While insurance consumer advocates step up their criticism of insurers’ use of credit scores, the American Insurance Association (AIA) and Property Casualty Insurers Association of America testified before a Minnesota Senate committee against legislation that they said would take away an insurance premium discount factor enjoyed by a majority of consumers in that state.
The “credit and insurance scores use regulation,” Senate File 263, would “prohibit an insurer to use credit information, including a credit score, to set rates to reject, cancel, or not renew an automobile or homeowners’ insurance policy or a health plan’s accident and sickness policy,” the bill summary states. The bill also would provide “that the prohibition does not apply to credit information that is directly related to payment history for the type of insurance policy or health plan at issue,” and would make “conforming changes to remove language related to the current usage of credit information.”
“Minnesota consumers have a stable, vibrant insurance market and banning a proven, objective risk factor like credit information will only serve to harm a majority of those same consumers,” said David Snyder, AIA vice president and associate general counsel. “Using credit information as part of the rating or underwriting process helps insurers more accurately assess and price for an individual’s risk, thereby reducing subsidization of bad risks by good ones, making the system fairer for everyone.”
Consumer advocates say the use of credit scores by insurance companies should be more carefully scrutinized, given the fact that consumers’ scores are dropping as lenders tighten credit terms.
“We have already seen credit scores having an impact on interst rates charged to consumers on their credit cards and loans. If insurers continue to use credit scores in determining risk levels, premiums will increase and consuemrs may be forced to reduce the insurance carried to protect their financial assets,” said Karroll Kitt, associate professor at the University of Texas at Austin and a consumer liaison to the National Association of Insurance Commissioners.
Nevertheless, “Existing Minnesota law provides its citizens numerous protections with regard to insurer use of credit, such as prohibiting insurers from rejecting, non-renewing or canceling a policy solely on the basis of a credit score and requiring insurers to exclude so-called ‘no hits’ or ‘thin files’ from consideration,” AIA’s Snyder said.
Alex Hageli, PCI personal lines manager, also testified in support of the use of credit scores, and said, “Insurers consider credit information in their underwriting and pricing decisions for only one reason — to rate and price business with a greater degree of accuracy and certainty.
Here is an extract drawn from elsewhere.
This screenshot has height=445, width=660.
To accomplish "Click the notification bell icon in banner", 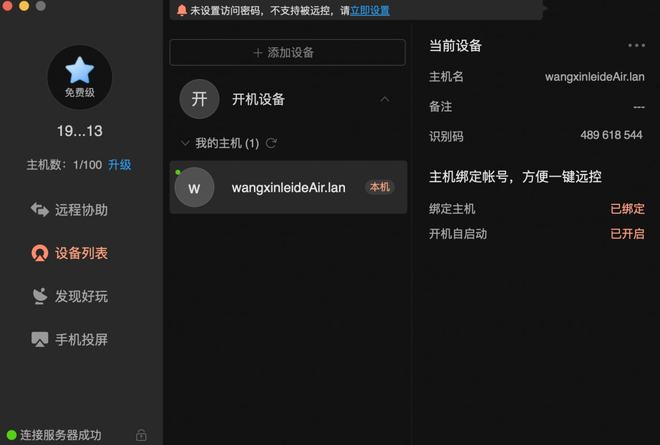I will pos(181,10).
The more accurately companies can price, the better they can compete, and increased competition leads to more choices and lower costs for consumers.”
Hageli cited numerous surveys that affirm the strong relationship between credit-based insurance scores and risk of loss. “Legislation banning this tool would deprive insurers of one of the most predictive underwriting tools at their disposal and would likely result in substantial rate subsidization among lower risk policyholders to offset higher risks,” he said. In addition, he discussed economic trends and the effect on credit scores and insurance scores. “The assumption that credit scores decrease during times of economic hardship is simply not the reality,” Hageli said.
“Minnesota legislators need to understand the value of insurance scoring and how it benefits their constituents,” added Ann Weber, PCI vice president, regional manager and counsel. “Credit information is an accurate predictor of the risk of loss, and insurers need to be able to use this tool in their underwriting and rating practices to ensure individuals’ risks are properly assessed and policyholders are not paying more than they should. Other states, such as North Dakota, Montana, Nebraska, Indiana, Connecticut and Mississippi, have recognized this and have already voted down similar ban bills.”
“Insurers are subject to strict legal standards for all risk classification variables, including credit, and the state of Minnesota has a sound regulatory system that has worked for consumers and insurers. There is no need to take an extreme action that would end up harming an otherwise well functioning market,” Snyder added.
But Brenda Cude, professor of housing and consumer economics at the University of Georgia in Athens, warned that if insurers don’t adjust for the decline in consumers’ scores because of the economic crisis, then consumers and insurers “will be worse off.”
“One outcome will likely be a continued erosion of consumers’ faith in financial institutions,” Cude said.